RECORDS FOR THIS TASK:
[Start of Attachment]

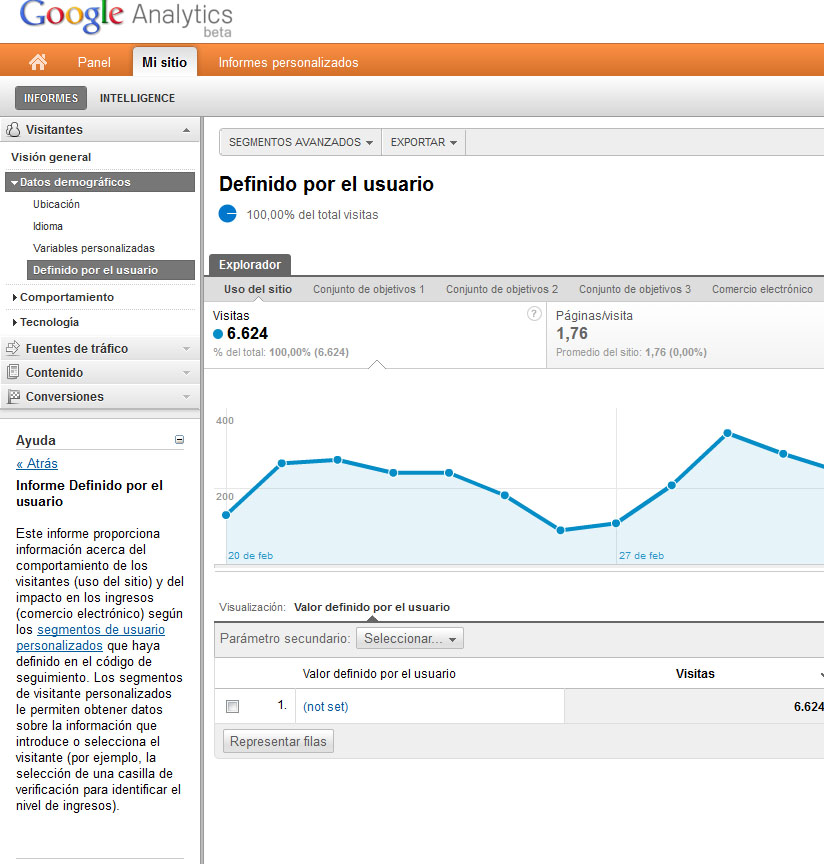The width and height of the screenshot is (824, 864).
Task: Click the Visitantes people icon
Action: pos(13,130)
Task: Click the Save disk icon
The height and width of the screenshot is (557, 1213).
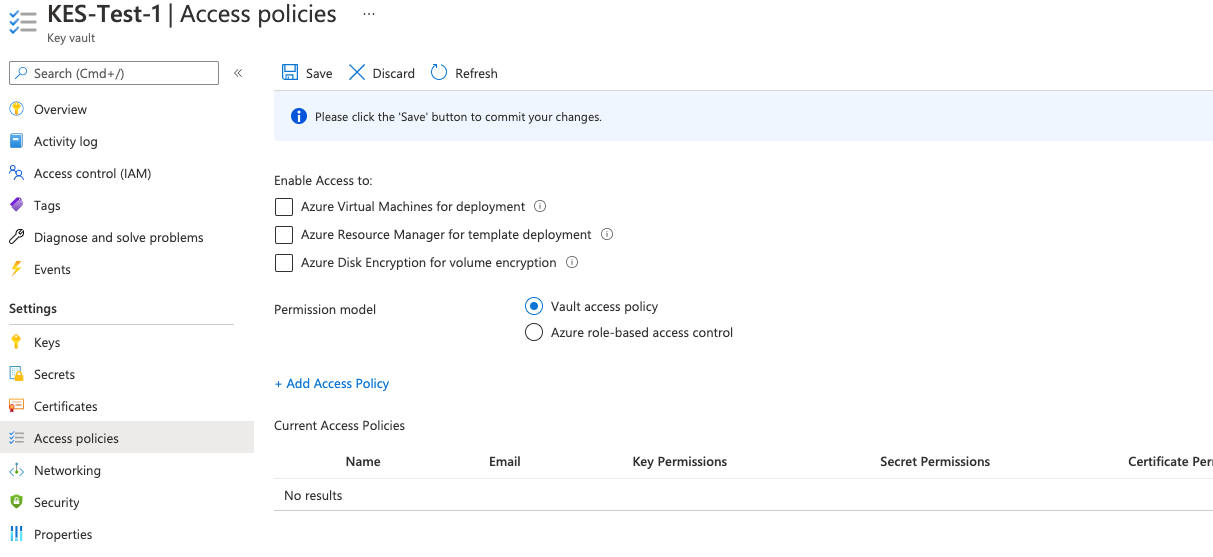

[End of Attachment]

WORK TO COMPLETE:
Everything from the line holding "Task: Click the Save disk icon" through the last line of the listing should be written out exactly, except for the pictures.

ANSWER TO THE PROBLEM:
Task: Click the Save disk icon
The height and width of the screenshot is (557, 1213).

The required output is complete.